No wonder he called it his best yet, as he fended off the threat of Trent Boult and Lockie Ferguson’s pace and Mitchell Santner's spin in sure-footed style.
“This is my best innings,” he said.
“The wicket was very difficult and turned a lot in the second half. The plan was to go through to the end and give my 100 per cent. When we started, the plan was to see out Ferguson but when Santner came on, the plan became not to give wickets to him and cover up later when the fast bowlers come on.
“We are confident we are taking match by match, and hopefully we will qualify. We are very focussed on this.”

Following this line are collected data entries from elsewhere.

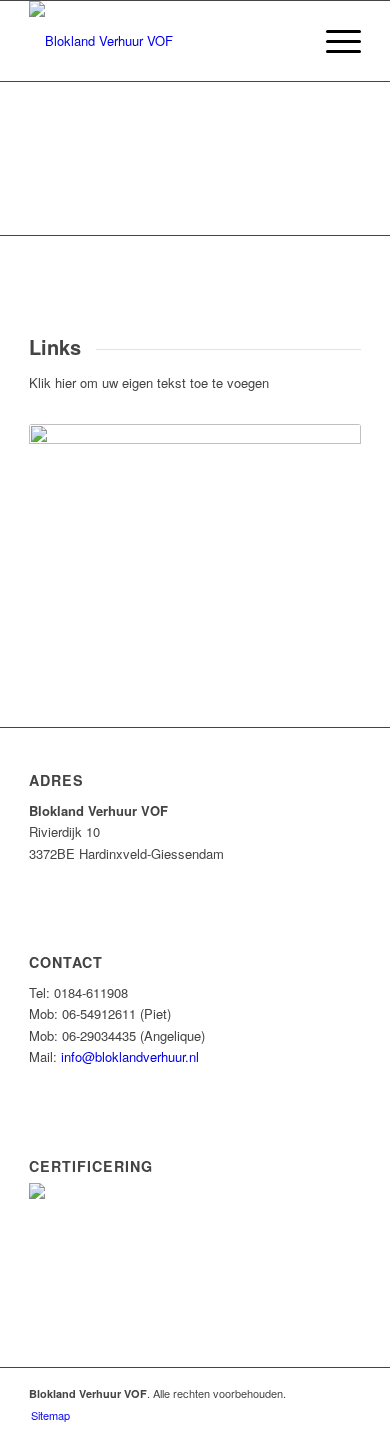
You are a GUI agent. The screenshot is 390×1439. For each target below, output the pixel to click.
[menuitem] (333, 41)
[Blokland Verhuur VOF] (161, 41)
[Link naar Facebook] (346, 1393)
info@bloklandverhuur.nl (130, 1056)
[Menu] (333, 41)
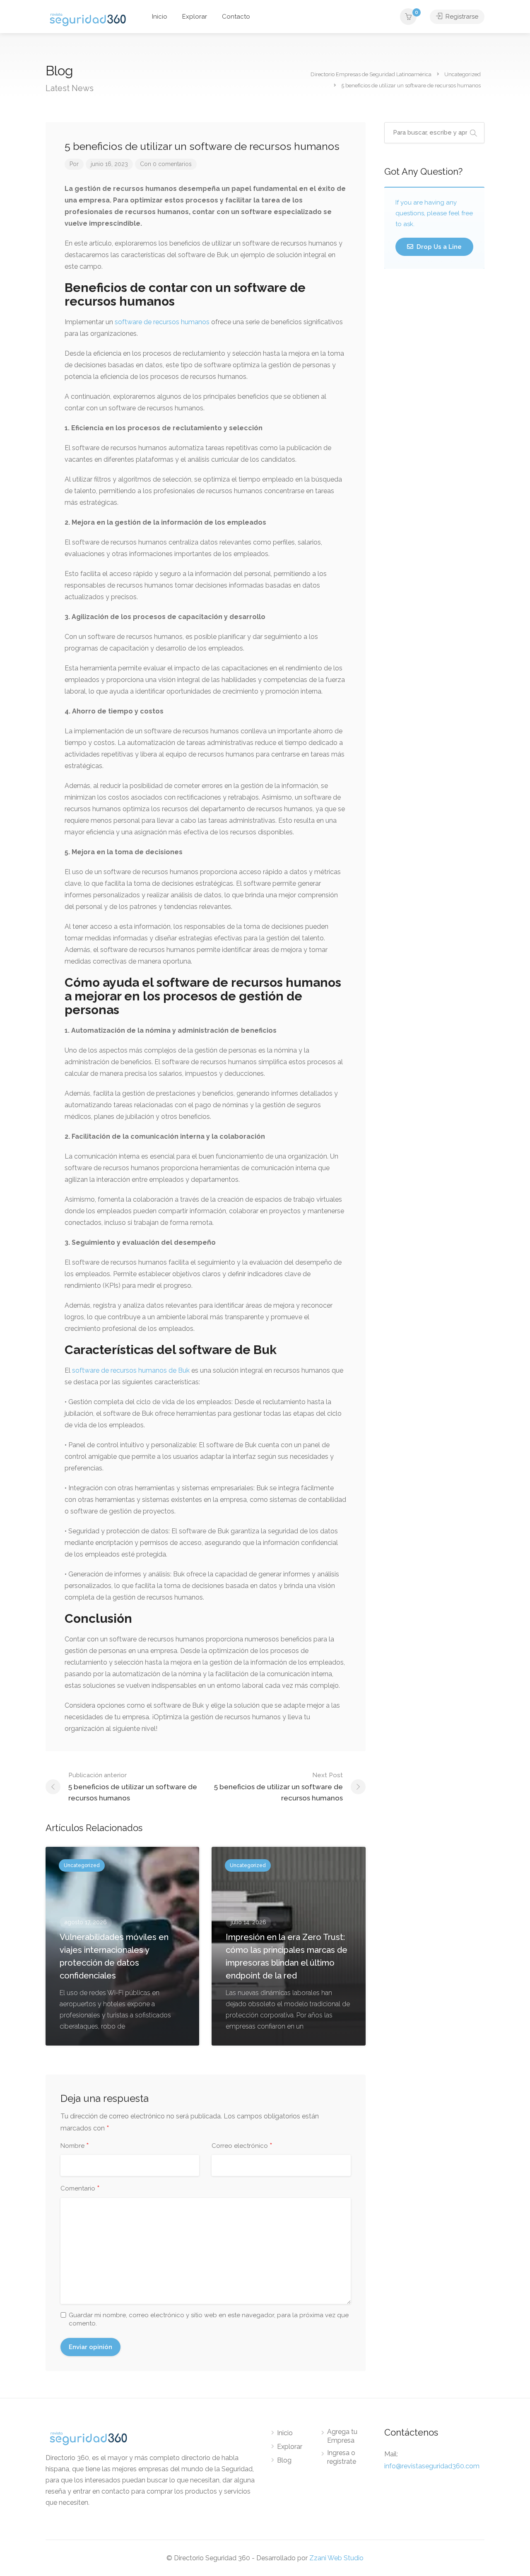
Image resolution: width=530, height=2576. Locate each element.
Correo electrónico (242, 2146)
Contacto (236, 16)
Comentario (80, 2189)
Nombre (74, 2146)
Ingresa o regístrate (341, 2457)
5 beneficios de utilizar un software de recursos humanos (132, 1786)
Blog (284, 2460)
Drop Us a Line (438, 247)
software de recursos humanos (162, 322)
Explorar (194, 16)
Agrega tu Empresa (342, 2436)
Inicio (159, 16)
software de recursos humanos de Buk (131, 1370)
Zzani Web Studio (336, 2558)
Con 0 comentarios (166, 164)
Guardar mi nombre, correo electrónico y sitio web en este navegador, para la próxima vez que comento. (209, 2319)
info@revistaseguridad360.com (431, 2466)
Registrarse (461, 16)
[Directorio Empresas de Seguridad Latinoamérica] (88, 19)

Sachin Tendulkar famously scored 523 runs for India at the 1996 World Cup aged just 22.
It’s a record 24-year-old Babar, currently on 333 at this tournament, may well be eyeing, with two more group matches to come against Afghanistan and Bangladesh.

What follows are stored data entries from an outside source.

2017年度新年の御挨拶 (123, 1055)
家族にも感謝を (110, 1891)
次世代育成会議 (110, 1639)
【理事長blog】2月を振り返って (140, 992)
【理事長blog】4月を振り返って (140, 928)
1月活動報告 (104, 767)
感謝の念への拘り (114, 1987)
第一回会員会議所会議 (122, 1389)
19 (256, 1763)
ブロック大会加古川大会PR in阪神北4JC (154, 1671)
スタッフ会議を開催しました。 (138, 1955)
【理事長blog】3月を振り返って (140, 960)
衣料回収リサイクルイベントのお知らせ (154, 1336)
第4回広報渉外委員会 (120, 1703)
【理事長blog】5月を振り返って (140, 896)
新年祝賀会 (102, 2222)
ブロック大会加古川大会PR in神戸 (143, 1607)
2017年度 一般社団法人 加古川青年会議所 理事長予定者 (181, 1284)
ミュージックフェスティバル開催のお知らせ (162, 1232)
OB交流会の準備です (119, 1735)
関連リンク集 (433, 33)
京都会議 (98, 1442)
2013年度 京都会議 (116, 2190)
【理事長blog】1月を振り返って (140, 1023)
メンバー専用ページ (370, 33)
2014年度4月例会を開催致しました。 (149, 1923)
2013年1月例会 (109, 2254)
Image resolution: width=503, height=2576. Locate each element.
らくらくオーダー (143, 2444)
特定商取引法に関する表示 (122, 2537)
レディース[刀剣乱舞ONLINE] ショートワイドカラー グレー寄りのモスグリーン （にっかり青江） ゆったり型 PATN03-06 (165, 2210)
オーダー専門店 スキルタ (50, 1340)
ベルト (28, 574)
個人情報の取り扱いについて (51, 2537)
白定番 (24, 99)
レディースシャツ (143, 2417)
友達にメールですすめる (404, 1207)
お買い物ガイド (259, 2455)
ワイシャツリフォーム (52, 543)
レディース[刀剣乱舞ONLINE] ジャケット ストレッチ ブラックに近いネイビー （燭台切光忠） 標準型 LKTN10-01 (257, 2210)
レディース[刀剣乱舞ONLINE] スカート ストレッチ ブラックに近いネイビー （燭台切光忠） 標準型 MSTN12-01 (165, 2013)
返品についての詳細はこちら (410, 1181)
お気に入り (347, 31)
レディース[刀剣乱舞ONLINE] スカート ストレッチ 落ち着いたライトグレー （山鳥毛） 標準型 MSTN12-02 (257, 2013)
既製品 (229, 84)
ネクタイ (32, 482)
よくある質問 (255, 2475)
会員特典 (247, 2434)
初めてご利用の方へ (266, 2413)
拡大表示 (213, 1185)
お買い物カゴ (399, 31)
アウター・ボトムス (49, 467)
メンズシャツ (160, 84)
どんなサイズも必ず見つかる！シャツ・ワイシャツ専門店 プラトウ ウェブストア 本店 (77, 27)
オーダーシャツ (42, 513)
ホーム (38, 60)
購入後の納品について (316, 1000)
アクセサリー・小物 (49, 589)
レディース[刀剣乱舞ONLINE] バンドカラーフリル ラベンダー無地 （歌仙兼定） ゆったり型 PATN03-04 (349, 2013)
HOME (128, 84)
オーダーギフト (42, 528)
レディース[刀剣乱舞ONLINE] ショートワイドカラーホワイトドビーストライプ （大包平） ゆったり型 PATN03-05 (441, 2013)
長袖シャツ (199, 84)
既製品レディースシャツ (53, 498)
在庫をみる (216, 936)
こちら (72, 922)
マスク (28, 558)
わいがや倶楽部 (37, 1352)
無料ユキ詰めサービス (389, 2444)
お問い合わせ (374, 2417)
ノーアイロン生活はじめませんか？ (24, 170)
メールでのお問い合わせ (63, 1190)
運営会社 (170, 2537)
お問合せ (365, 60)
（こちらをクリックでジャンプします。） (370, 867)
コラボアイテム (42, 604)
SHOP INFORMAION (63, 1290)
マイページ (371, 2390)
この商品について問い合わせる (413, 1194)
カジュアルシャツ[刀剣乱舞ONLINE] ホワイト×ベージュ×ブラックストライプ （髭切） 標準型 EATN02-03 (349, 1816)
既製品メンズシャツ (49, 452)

He is fifth on the list of all-time under-25 run scorers, level with Brian Lara’s contribution in 1992, and within touching distance of Ricky Ponting’s 354 in 1999 and AB de Villiers 372 in 2007.
Haris Sohail provided the back-up as Pakistan ended New Zealand’s unbeaten run with a six-wicket victory but Babar will rightly steal the headlines.
He was stuck on 99 when he slashed the ball through deep cover, sending the Pakistan crowd to new heights of crazy and embracing Haris, with whom he shared an ultimately decisive 126-run fourth wicket stand.
And captain Sarfaraz Ahmed, who’d earlier fired up his team with some sharp keeping, snaffling three of the Black Caps top five behind the stumps, paid tribute to his young batsman.
“Credit to Babar and Haris, the way they played on this pitch, it’s some of the finest batting I’ve ever seen,” he said.
“It was a great team effort, we bowled well but we knew 240 was not an easy target on this pitch.”
Much has been made of the neat symmetry behind Pakistan’s 2019 campaign and their successful run to the final in 1992, when Imran Khan led the ‘Cornered Tigers’ to a famous win in Australia.
Lost, won, washout, lost, lost, lost, won, they played New Zealand in their seventh game 27 years ago too and won that. And history duly repeated itself in Birmingham.
Their fans, who turned Edgbaston’s stands as green as the verdant outfield, are certainly starting to believe, with Pakistan now heading into their final matches brimming with confidence.
“We're not thinking about 1992, our focus is the next match,” said Sarfaraz. “We are very confident and hopefully we'll do well.
“The crowd is always behind the Pakistan team and we didn’t do well for them in some of our previous matches.”